I was approached recently by colleagues who’d received a complaint about ethnic slurs in material they’d transcribed, asking for guidance on what to do. We don’t have a firm answer to this question, so I looked around at projects on FromThePage and among the documentary editing and archives communities to see what they’re doing.
In traditional print publications, one must either present the text verbatim or emend it. I just finished reading a letterpress edition that takes this approach, The Southern Journey of Civil War Marine: The Illustrated Note-Book of Henry O. Gusley, edited by Edward Cotham.
This replaces racial slurs with "[Negroes]" or "[Italians]" within the text, and discusses the matter within the editorial preface. In addition to explaining the emendation, the editor uses the opportunity to comment on the author's changing views of race and emancipation within the Note-Book, which is a really nice contextualization of the text.
By contrast, the Civil War Governors of Kentucky Digital Documentary Edition records racial slurs verbatim as part of its policy of not modernizing spelling or capitalization of correspondence from the semi-literate public whose experience the project explores.

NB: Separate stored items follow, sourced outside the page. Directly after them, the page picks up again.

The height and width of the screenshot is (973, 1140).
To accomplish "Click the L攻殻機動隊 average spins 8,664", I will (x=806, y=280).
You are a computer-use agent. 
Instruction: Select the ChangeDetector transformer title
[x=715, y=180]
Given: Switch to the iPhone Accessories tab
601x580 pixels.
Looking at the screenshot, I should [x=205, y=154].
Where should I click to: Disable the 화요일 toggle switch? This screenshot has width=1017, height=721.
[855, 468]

This is a project that has thought long and hard about issues of race and racism, but has chosen to retain the slur in its transcripts. When we chatted with the editors of that project, they pointed out that it is a challenge: you don't want to perpetuate the violence of language, but you don't want to prevent communities from being discoverable. Furthermore, if you have material written by nasty people, you don't want to make them look less nasty -- emendation can turn into an apology for the authors.
If I search across projects in FromThePage.com, the “n-word” appears verbatim most commonly in materials by civil rights leader Julian Bond, and by African-American literary figures Langston Hughes and James Baldwin. In those projects, one assumes that the context is reasonable, and I'd be surprised by anyone requesting a change.

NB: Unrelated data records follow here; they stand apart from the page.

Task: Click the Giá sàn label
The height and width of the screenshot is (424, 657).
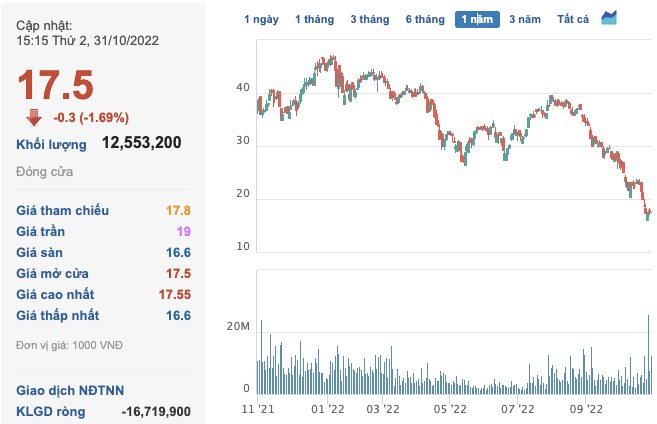Action: coord(41,252)
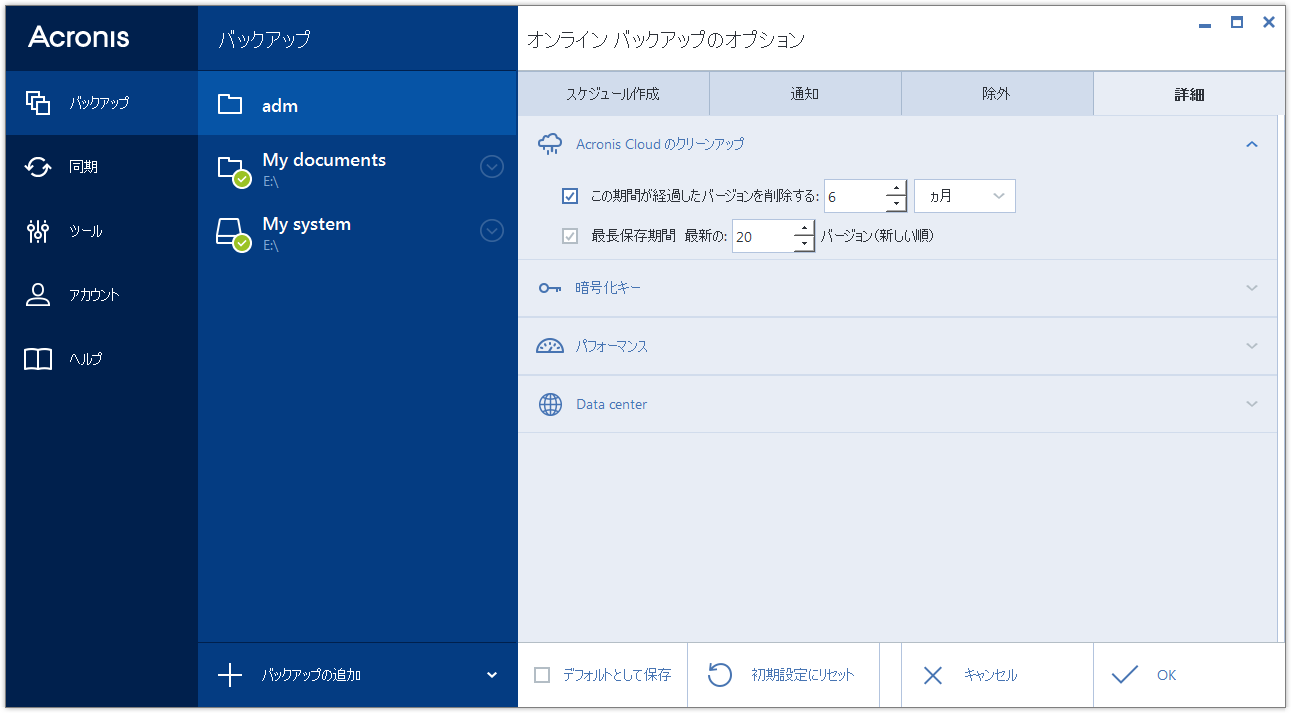Image resolution: width=1291 pixels, height=713 pixels.
Task: Increase the version period stepper value
Action: (896, 189)
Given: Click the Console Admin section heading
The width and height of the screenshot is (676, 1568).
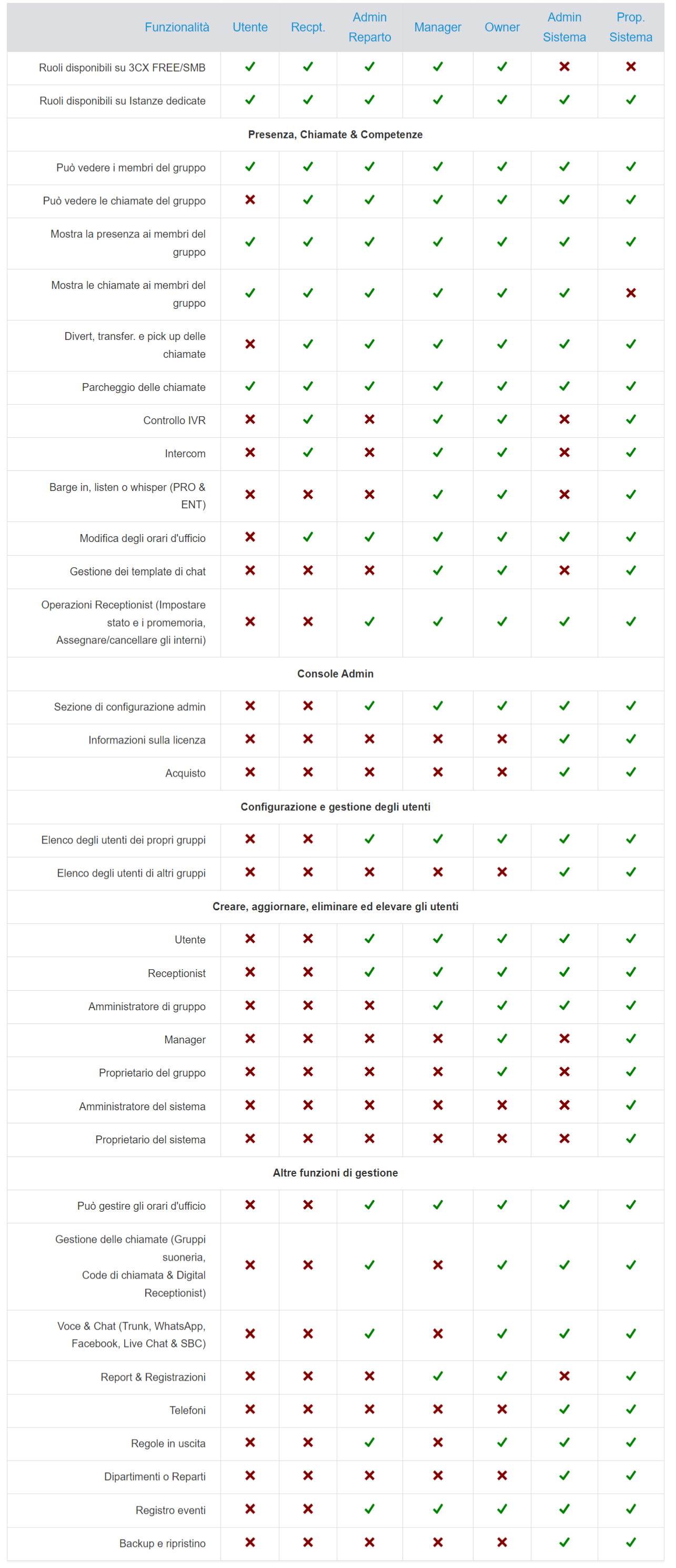Looking at the screenshot, I should [335, 674].
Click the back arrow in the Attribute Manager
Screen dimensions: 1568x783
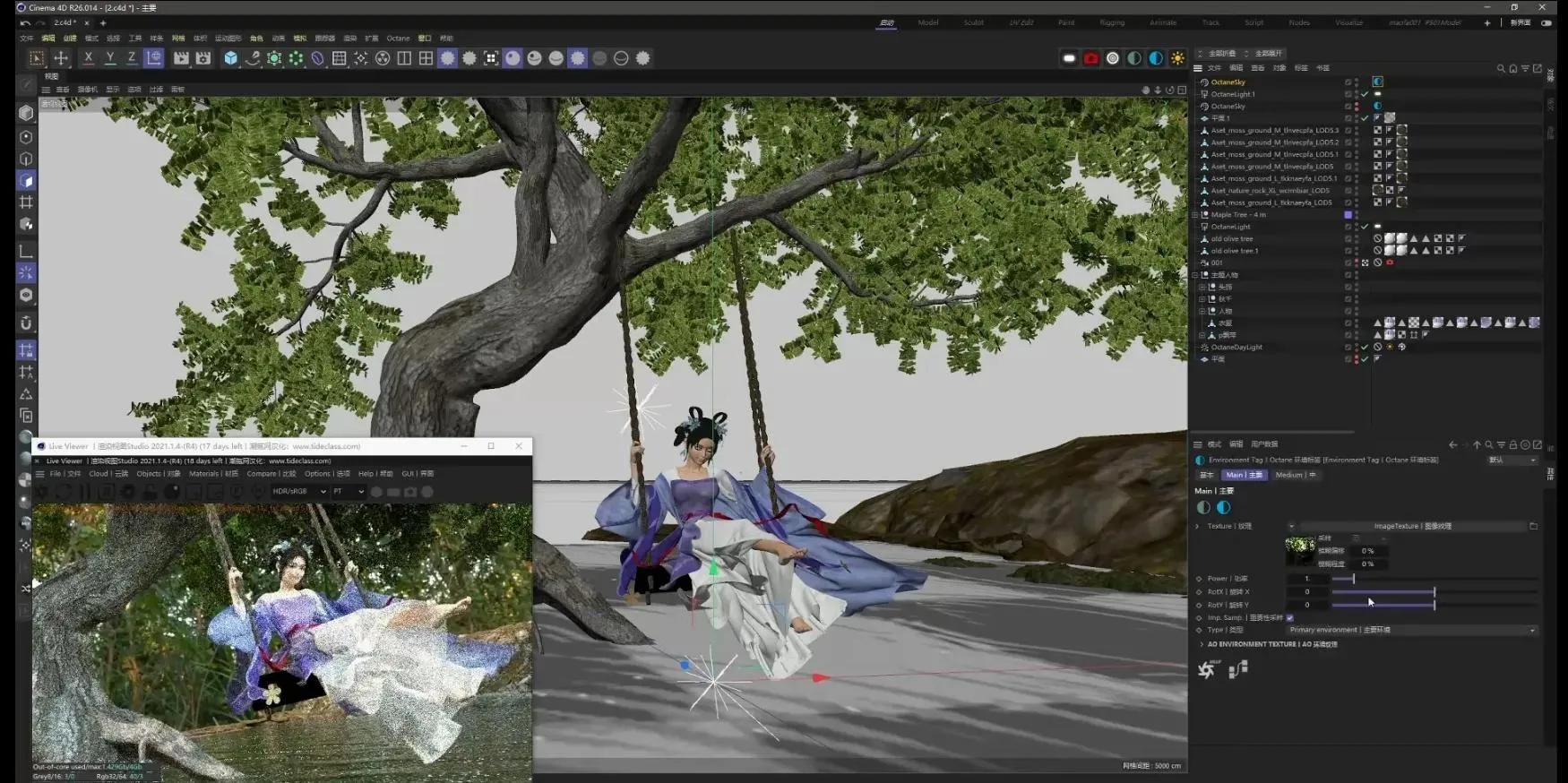[x=1452, y=444]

But what about a reader stumbling across slurs taken out of context?
Someone browsing the material hosted by the U.S. Holocaust Memorial Museum will encounter massive amounts of anti-semitic writing, but one presumes that they are prepared for it -- the institution itself provides context. A long racist rant or an offensive joke may not be something a casual reader anticipates in a collection of European folklore, however.
Kirsten Wright’s article, “Archival interventions and the language we use,” goes deep into this problem from the perspective of an online discovery service for Australian archives of mental institutions, orphanages, and residential schools attempting to serve Care Leavers (survivors of those institutions and their descendants). The Find & Connect project did not consider censoring original records, but did want to address potentially offensive metadata--like document titles--created by previous generations of archivists.

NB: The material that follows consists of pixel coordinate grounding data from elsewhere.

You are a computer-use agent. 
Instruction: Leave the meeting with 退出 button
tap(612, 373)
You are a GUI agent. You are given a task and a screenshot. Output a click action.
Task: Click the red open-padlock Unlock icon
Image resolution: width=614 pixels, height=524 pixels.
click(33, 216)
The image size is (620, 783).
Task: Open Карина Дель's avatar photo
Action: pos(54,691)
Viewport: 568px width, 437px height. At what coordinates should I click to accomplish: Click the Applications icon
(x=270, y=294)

They accomplished this by moving obsolete language from primary fields into “archival context” fields in their system, and by contextualizing the sources through warning statements and other documentation. One interesting point Wright noted was that users arriving at a record via a web search are likely to miss any contextualizing information presented at a site’s home page. (There is a comprehensive directory of example warning statements at The Cataloging Lab’s list of statements on bias in library and archives description.)
If one is already emending the text by normalizing orthography and expanding abbreviations, it seems reasonable to replace racial slurs with acceptable variants in square braces within the emended version and to document that in the transcription conventions. If insisting on verbatim et literatim transcription, retaining the slurs while adding context generally and warnings on particular documents seems best.